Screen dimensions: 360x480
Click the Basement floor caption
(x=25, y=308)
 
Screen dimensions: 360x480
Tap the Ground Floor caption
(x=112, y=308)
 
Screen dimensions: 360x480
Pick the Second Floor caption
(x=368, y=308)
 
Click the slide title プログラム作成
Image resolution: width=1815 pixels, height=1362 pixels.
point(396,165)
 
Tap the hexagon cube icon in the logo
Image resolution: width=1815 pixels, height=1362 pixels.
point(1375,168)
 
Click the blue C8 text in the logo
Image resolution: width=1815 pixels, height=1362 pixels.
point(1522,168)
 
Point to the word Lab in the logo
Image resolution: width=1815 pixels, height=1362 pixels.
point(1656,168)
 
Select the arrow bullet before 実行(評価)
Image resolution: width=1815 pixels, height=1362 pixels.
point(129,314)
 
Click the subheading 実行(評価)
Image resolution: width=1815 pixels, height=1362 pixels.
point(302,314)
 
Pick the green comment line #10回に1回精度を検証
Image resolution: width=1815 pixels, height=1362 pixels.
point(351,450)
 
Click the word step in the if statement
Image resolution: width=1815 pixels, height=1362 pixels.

========================================================================

→ **AIM OF THE TASK**
Please reproduce every one of the lines above word for word, without changing anything.

→ **CORRECT RESULT**
Screen dimensions: 360x480
Click the Basement floor caption
(x=25, y=308)
 
Screen dimensions: 360x480
Tap the Ground Floor caption
(x=112, y=308)
 
Screen dimensions: 360x480
Pick the Second Floor caption
(x=368, y=308)
 
Click the slide title プログラム作成
Image resolution: width=1815 pixels, height=1362 pixels.
point(396,165)
 
Tap the hexagon cube icon in the logo
Image resolution: width=1815 pixels, height=1362 pixels.
point(1375,168)
 
Click the blue C8 text in the logo
Image resolution: width=1815 pixels, height=1362 pixels.
point(1522,168)
 
Point to the word Lab in the logo
Image resolution: width=1815 pixels, height=1362 pixels.
point(1656,168)
 
Select the arrow bullet before 実行(評価)
Image resolution: width=1815 pixels, height=1362 pixels.
point(129,314)
 
Click the subheading 実行(評価)
Image resolution: width=1815 pixels, height=1362 pixels.
point(302,314)
 
Pick the green comment line #10回に1回精度を検証
Image resolution: width=1815 pixels, height=1362 pixels.
point(351,450)
 
Click the word step in the if statement
Image resolution: width=1815 pixels, height=1362 pixels.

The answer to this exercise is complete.